• [Record extracts]:
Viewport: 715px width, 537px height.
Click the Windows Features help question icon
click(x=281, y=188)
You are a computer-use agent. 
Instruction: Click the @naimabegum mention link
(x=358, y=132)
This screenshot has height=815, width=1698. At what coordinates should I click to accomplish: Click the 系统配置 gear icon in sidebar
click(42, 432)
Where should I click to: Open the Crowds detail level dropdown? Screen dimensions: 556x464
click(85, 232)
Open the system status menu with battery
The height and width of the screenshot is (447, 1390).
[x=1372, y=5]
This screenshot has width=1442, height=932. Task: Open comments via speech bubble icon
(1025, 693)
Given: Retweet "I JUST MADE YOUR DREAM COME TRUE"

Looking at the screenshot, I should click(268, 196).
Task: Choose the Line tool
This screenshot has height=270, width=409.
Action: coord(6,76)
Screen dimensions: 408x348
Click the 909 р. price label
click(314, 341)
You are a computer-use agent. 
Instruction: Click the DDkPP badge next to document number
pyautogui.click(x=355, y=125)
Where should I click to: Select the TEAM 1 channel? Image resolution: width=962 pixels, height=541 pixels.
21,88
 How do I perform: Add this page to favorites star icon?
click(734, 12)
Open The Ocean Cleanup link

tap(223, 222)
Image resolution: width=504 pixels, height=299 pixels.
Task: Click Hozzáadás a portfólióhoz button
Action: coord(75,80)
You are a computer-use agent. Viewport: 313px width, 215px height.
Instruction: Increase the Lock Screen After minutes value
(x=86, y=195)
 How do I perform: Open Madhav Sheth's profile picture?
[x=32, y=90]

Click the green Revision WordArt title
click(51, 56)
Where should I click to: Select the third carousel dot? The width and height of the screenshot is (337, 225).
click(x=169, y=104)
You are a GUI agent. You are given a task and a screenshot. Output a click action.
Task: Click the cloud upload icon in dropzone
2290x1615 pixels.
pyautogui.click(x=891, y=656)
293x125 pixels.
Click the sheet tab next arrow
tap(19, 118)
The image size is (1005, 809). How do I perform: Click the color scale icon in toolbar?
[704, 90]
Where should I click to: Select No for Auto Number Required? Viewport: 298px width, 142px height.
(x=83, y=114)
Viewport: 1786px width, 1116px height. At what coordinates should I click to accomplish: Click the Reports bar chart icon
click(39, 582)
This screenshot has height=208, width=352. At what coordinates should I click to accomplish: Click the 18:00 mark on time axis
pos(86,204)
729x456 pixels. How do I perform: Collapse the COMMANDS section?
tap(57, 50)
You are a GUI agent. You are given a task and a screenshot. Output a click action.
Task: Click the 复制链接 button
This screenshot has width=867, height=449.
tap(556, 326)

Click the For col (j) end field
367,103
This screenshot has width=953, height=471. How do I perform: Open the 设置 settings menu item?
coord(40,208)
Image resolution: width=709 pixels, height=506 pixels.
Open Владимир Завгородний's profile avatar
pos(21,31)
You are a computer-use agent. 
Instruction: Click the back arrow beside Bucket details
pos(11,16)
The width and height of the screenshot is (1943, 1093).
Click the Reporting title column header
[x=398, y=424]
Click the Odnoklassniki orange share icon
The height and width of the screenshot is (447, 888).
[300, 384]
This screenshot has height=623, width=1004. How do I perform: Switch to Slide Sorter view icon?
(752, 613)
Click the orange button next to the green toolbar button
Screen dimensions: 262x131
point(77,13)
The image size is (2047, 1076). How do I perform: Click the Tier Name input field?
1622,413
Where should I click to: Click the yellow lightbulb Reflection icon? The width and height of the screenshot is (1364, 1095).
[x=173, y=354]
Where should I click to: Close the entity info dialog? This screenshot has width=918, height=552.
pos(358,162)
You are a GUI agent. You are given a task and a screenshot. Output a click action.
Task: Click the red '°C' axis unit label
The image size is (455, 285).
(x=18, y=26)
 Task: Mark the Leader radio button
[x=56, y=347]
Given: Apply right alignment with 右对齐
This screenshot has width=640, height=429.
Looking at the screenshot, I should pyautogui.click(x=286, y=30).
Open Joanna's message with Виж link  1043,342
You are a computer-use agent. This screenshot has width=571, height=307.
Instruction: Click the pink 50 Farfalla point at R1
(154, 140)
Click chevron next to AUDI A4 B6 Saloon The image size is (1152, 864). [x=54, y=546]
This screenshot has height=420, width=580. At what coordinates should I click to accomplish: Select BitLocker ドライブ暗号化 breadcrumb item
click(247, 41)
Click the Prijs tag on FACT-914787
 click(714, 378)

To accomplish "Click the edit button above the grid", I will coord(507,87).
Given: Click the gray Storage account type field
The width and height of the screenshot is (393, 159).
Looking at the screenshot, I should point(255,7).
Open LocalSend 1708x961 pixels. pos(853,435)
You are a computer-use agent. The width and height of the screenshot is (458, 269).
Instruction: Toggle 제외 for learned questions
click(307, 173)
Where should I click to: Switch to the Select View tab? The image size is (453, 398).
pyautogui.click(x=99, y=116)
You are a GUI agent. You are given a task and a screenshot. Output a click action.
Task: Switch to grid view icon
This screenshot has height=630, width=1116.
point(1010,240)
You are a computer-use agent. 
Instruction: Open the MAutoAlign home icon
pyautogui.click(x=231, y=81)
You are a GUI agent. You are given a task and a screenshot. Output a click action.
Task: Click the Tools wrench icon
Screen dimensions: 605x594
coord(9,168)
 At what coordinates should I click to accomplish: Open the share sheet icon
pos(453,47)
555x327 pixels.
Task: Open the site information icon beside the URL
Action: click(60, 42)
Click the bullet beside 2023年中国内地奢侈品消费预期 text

• [Short task]: Rewrite everything from the start of the records down to the line containing "(x=358, y=132)", substituting "GUI agent" for "computer-use agent" and leaving all else unchanged. Return only those lines.

• [Exercise response]:
Viewport: 715px width, 537px height.
Click the Windows Features help question icon
click(x=281, y=188)
You are a GUI agent. 
Instruction: Click the @naimabegum mention link
(x=358, y=132)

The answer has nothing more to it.